Я описываю его в общих чертах, но Кейт с трудом его представляет, и мне приходится опуститься до сравнения со знаменитостями.
— Нечто среднее между Кэри Грантом и Шоном Коннери.
— Ну, ладно. Можно сказать, удовлетворяет критериям «роскошности». Ну, очевидно, он и отправитель, этот Шон Грант…
— Мне больше нравится Кэри Коннери.
— Этот Кэри Коннери. Он просто спросил твои данные у продавца.
— Но в этом все и дело! — восклицаю я так громко, что подпрыгивает все на нашем столике, а также парочка, сидящая за нами. — Я не давала ей своих данных!
— Ты уверена? — скептически спрашивает Кейт.

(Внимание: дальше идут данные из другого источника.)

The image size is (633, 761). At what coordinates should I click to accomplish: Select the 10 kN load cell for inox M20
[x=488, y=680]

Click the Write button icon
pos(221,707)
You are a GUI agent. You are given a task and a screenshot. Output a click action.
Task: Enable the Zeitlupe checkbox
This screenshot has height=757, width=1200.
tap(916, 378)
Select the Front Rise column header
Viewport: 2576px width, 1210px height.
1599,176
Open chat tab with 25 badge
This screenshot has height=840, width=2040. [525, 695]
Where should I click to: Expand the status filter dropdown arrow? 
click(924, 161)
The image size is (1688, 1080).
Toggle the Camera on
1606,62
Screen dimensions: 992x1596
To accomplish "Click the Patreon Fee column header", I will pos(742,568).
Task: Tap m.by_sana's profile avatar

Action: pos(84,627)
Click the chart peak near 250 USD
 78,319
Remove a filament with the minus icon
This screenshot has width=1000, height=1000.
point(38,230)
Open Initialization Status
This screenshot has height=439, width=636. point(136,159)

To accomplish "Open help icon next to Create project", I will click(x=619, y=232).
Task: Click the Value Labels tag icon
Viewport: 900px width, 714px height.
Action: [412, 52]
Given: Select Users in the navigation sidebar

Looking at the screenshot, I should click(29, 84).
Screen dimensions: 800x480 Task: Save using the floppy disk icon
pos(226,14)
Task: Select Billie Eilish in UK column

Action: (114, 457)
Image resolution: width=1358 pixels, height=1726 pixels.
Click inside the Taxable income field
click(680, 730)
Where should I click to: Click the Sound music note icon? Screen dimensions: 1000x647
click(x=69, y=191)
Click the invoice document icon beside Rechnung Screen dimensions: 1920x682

— Абсолютно! Я заплатила наличными. И вообще, я бы дала ей адрес Эдварда, а не «Антракт» — ни за что! Я до сих пор стараюсь не произносить это ненавистное название!
— А «Эвелина» у тебя с собой?
Я достаю покупку из сумки. Кейт пролистывает ее.
— Итак, в тот день в книжной лавке были только… — она читает закладку… — Эдвина Семпл, владелица магазина «Незабытые страницы», и Кэри Коннери. Значит, это один из них.
— Великолепно! — фыркаю я. — Если учесть, как мне везет все лето, придется решать вопрос с восьмидесятилетней Эдвиной, которая шлет девушкам дорогие подарки.
Кейт закатывает глаза.
— Эмили, это шотландец! Поверь мне! Он как-то ухитрился тебя выследить, я точно знаю! — Кейт медленно проводит рукой по мягкой коже, по толстым позолоченным буквам. — Причем прямо перед твоим днем рождения! Если он так начинает, представляешь, каким будет следующий подарок?!
Глава 17 ТОРТЫ И ТЕРПЕНИЕ
Эдвард незаметно проскальзывает в кладовку и через несколько секунд появляется с малиновым тортом-корзиночкой, круглым и сияющим, с хрустящей золотистой корочкой и рядами блестящих рубиново-красных ягод под тонким слоем глазури.
— Как красиво! — ахаю я.
— С днем рождения! — Эдвард ставит торт передо мной.
Все поют. Я задуваю свечи, Рут подсчитывает их, шевеля губами.
— Постой, тебе, что… Тебе пятнадцать?!
— Нет.
— У меня кончились свечки, — объясняет Эдвард, быстро убирая огарки.
— А… Так сколько тебе?
— Девятнадцать.
Вивьен бросает сандалии на пол и водружает голые ступни на пустой стул.
— Мой нью-йоркский агент всегда говорит: «Нет обложки в двадцать один — иди работать в магазин», так что тебе остается всего два года.
Рут чуть не падает со стула.
— Не может быть! — ахает она. — Мой агент говорит: «У кого обложка в двадцать, можно дальше не стараться!»
— У меня три обложки! — говорит Вивьен.
— У меня две!
Когда мои соседки наконец перестают мериться бицепсами, Рут хлопает меня по плечу.
— Не волнуйся, Эм, тебе еще целый год!
— И он прекрасно начинается…
Эдвард шлепает огромную ложку свежевзбитых сливок на толстый кусок торта и передает тарелку мне.
Я смотрю на тарелку. Взбитые сливки + сверхбольшой кусок торта = 1000 килокалорий = почти 1/3 фунта. С таким же успехом я могу проглотить цистерну кипящего жира.
— Э-э… — Я пытаюсь сглотнуть, уже чувствуя, как этот груз распределяется по моим бедрам и ягодицам. — Слишком много! — наконец выпаливаю я, отсылая кусок обратно. — Гораздо меньше!